***** TASK INPUT *****
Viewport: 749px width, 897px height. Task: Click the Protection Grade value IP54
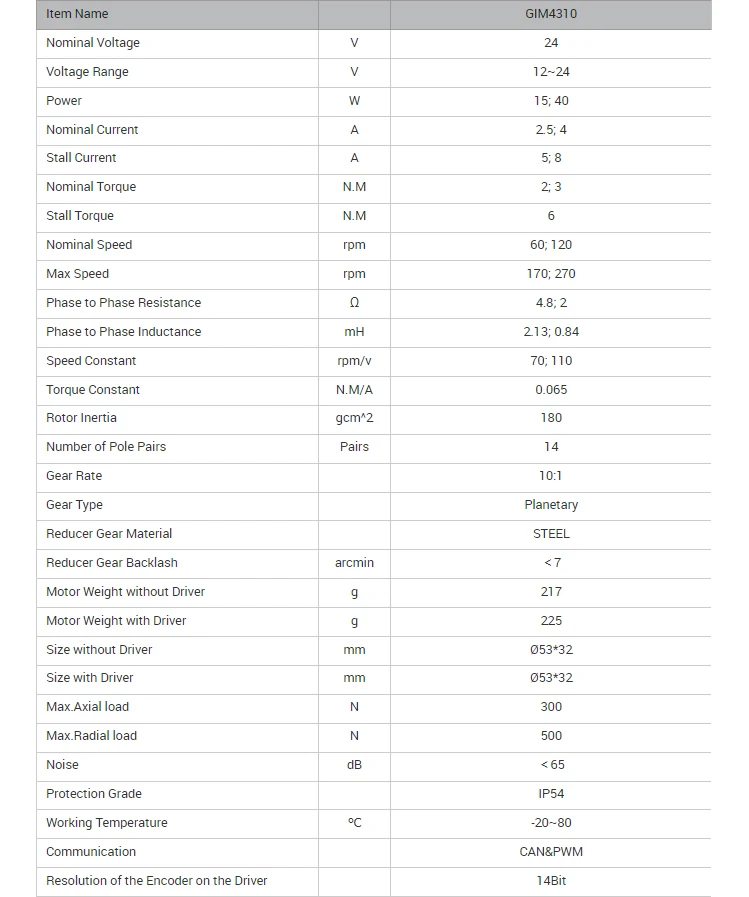coord(551,794)
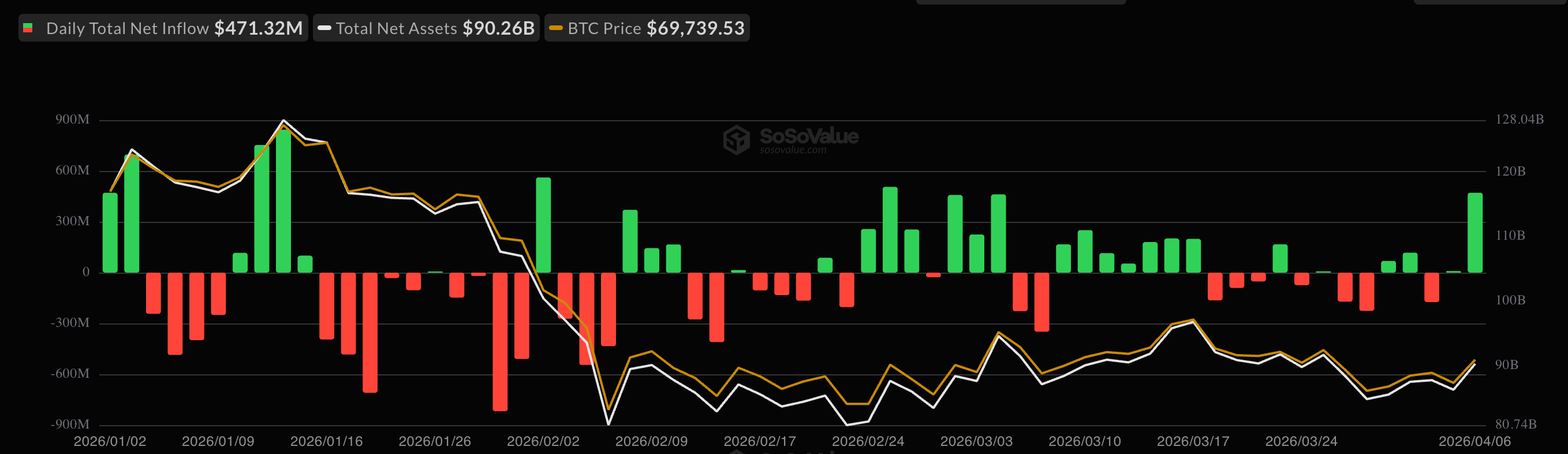1568x454 pixels.
Task: Click the green inflow bar above 2026/02/02
Action: 543,225
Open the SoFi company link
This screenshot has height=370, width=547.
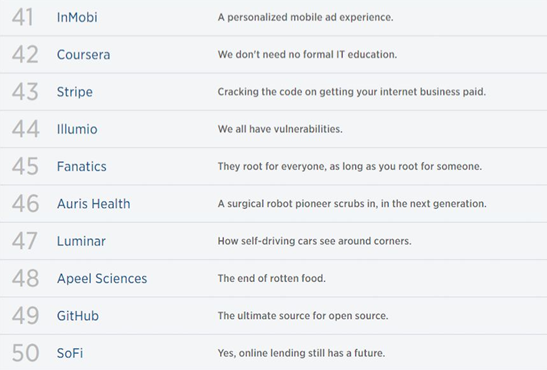click(x=70, y=353)
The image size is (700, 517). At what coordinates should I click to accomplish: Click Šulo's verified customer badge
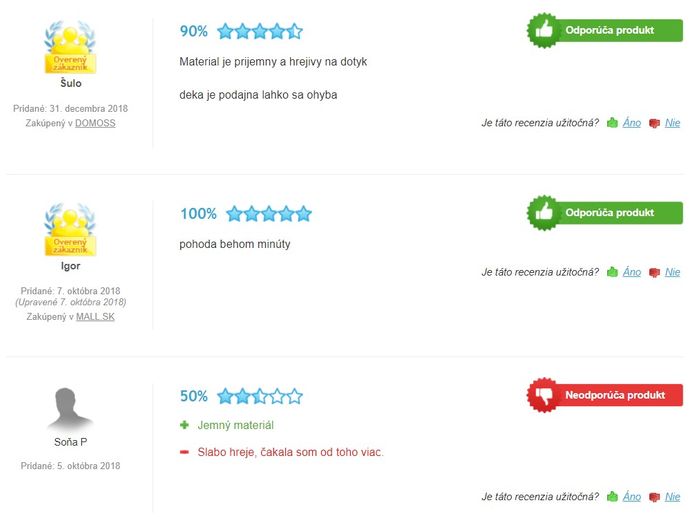[x=70, y=47]
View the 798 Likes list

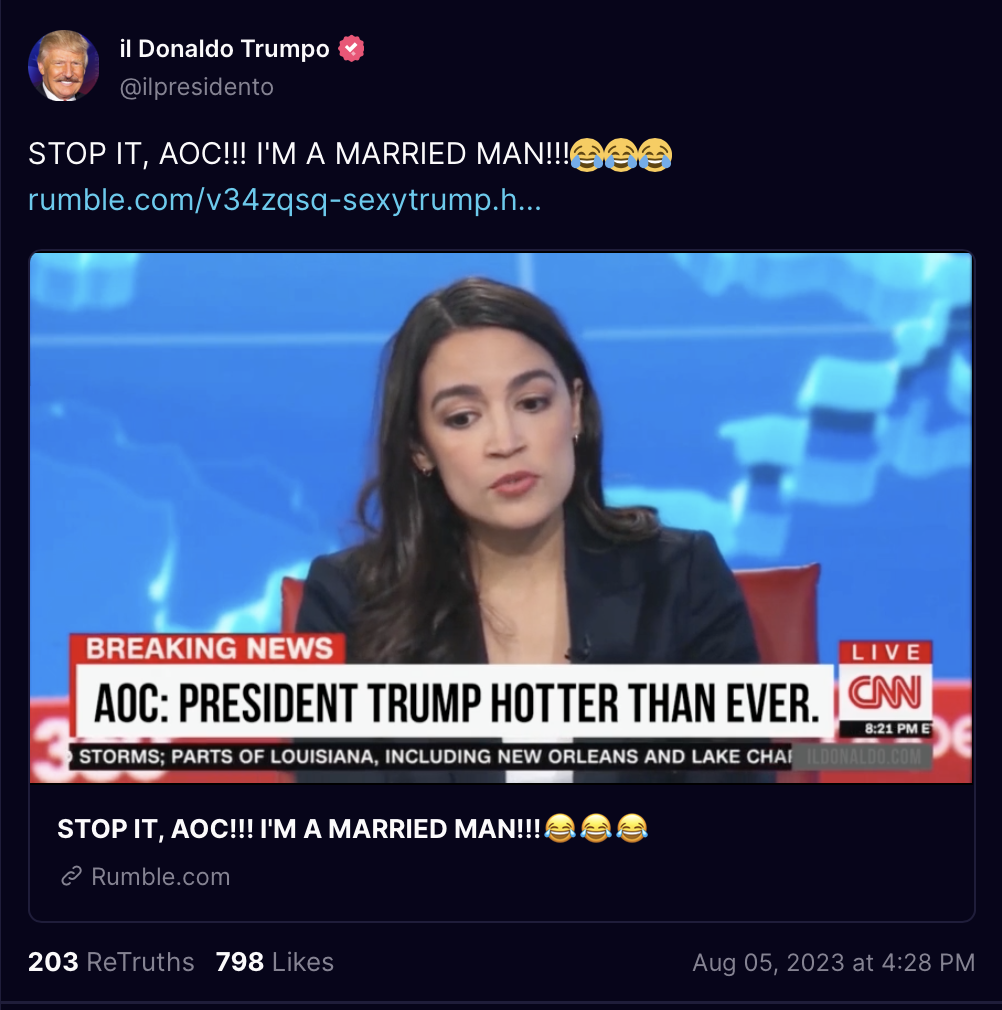(x=274, y=962)
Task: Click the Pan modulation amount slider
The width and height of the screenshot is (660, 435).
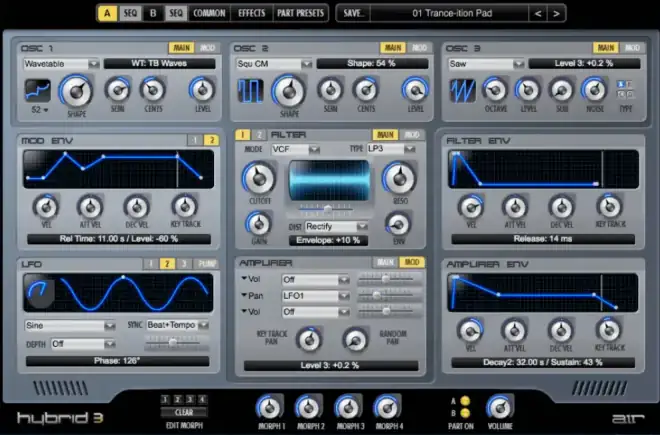Action: coord(384,297)
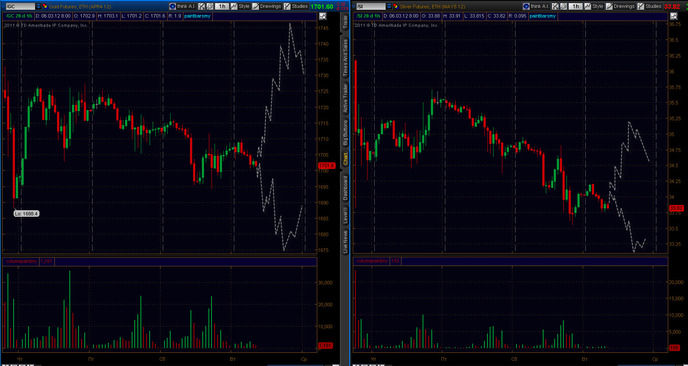
Task: Open the Dashboard side tab
Action: pos(345,189)
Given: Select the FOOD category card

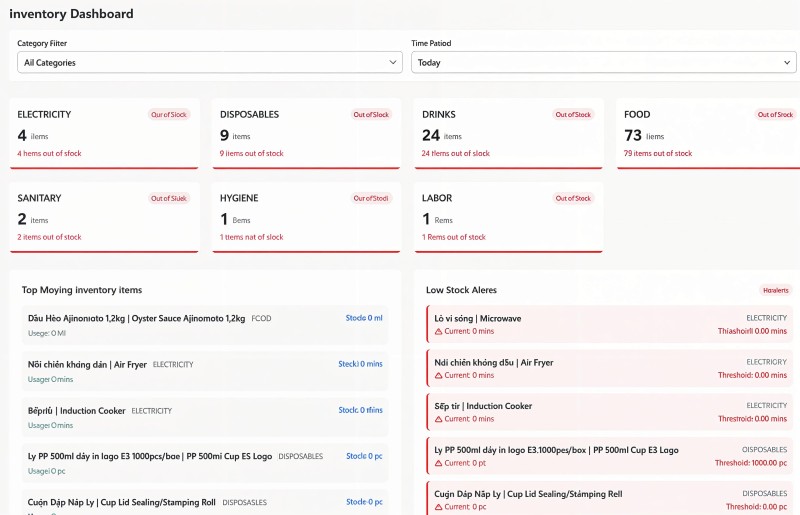Looking at the screenshot, I should (707, 133).
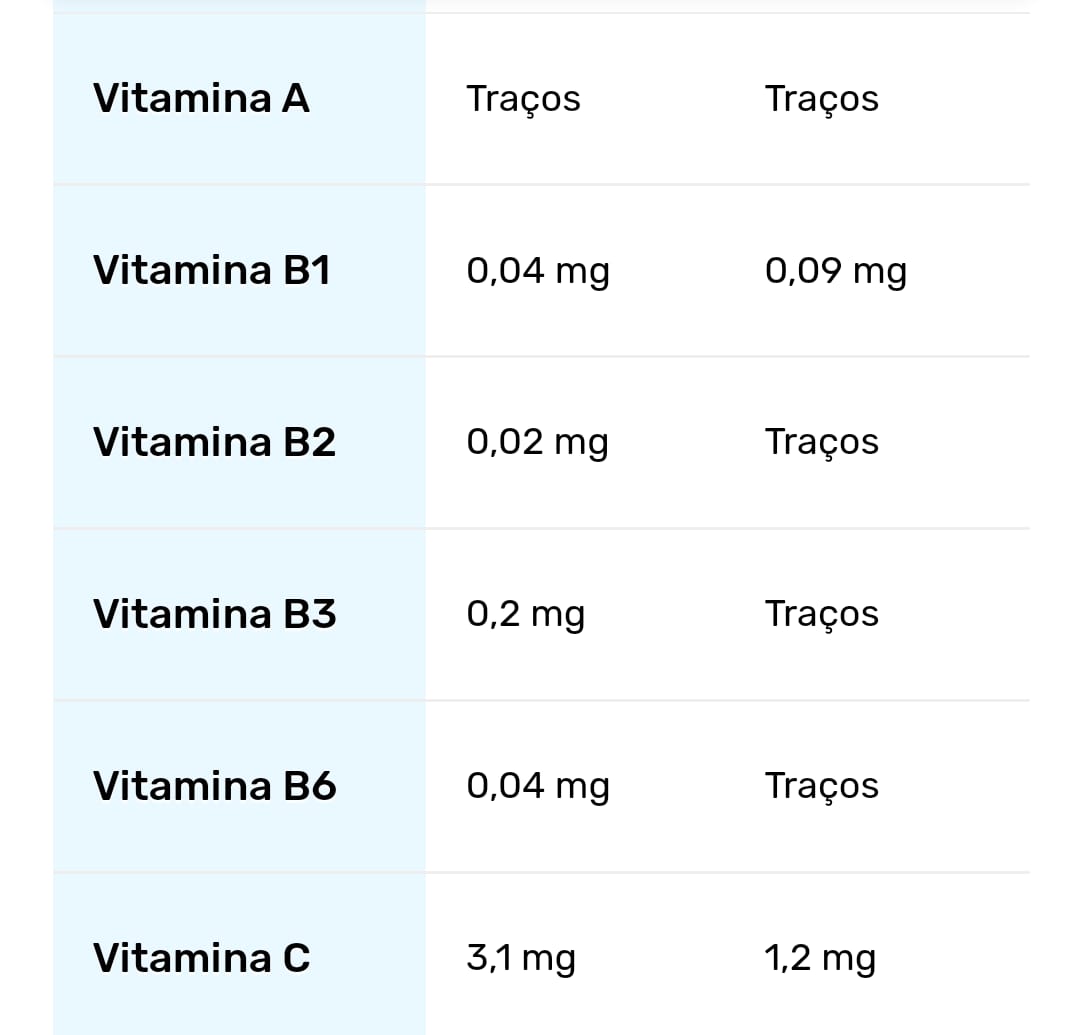The width and height of the screenshot is (1080, 1035).
Task: Select the 0,2 mg value for Vitamina B3
Action: pyautogui.click(x=525, y=614)
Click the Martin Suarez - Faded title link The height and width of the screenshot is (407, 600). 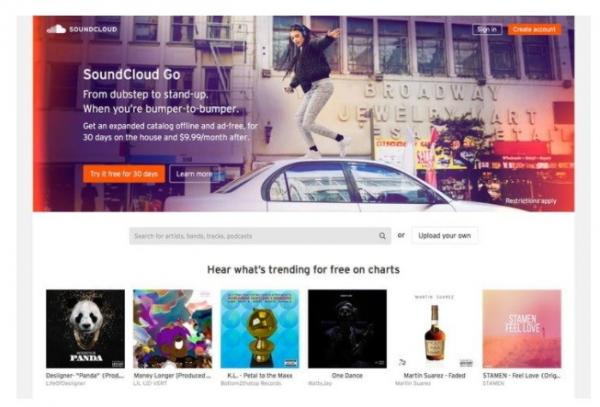coord(434,376)
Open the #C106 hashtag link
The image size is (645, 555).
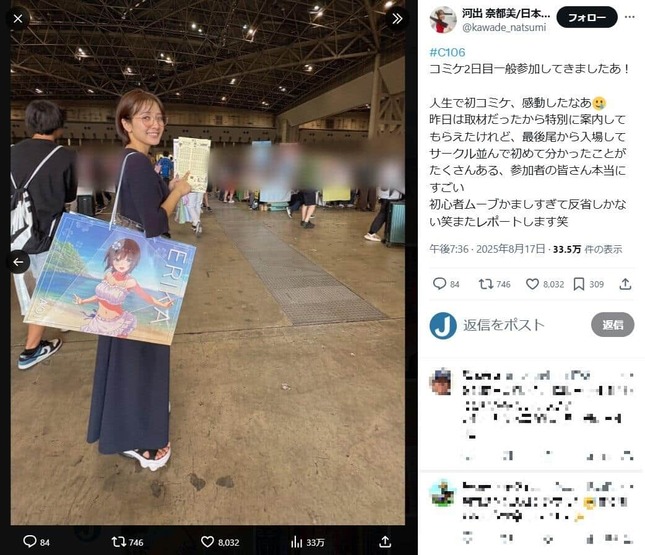point(447,52)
*****
AIM –
Echo the lines that begin at the one containing "Open the SoFi company link" and stop after the one containing "Action: pyautogui.click(x=525, y=614)", leaving the pictures out of your answer.

EXERCISE RESPONSE –
Open the SoFi company link
This screenshot has height=370, width=547.
click(x=70, y=353)
The image size is (700, 517). At what coordinates should I click to accomplish: Click Šulo's verified customer badge
[x=70, y=47]
View the 798 Likes list

(x=274, y=962)
Task: Click the Pan modulation amount slider
The width and height of the screenshot is (660, 435).
Action: coord(384,297)
Task: Open the Dashboard side tab
Action: pos(345,189)
Given: Select the FOOD category card

Looking at the screenshot, I should (707, 133).
The width and height of the screenshot is (1080, 1035).
Task: Select the 0,2 mg value for Vitamina B3
Action: pyautogui.click(x=525, y=614)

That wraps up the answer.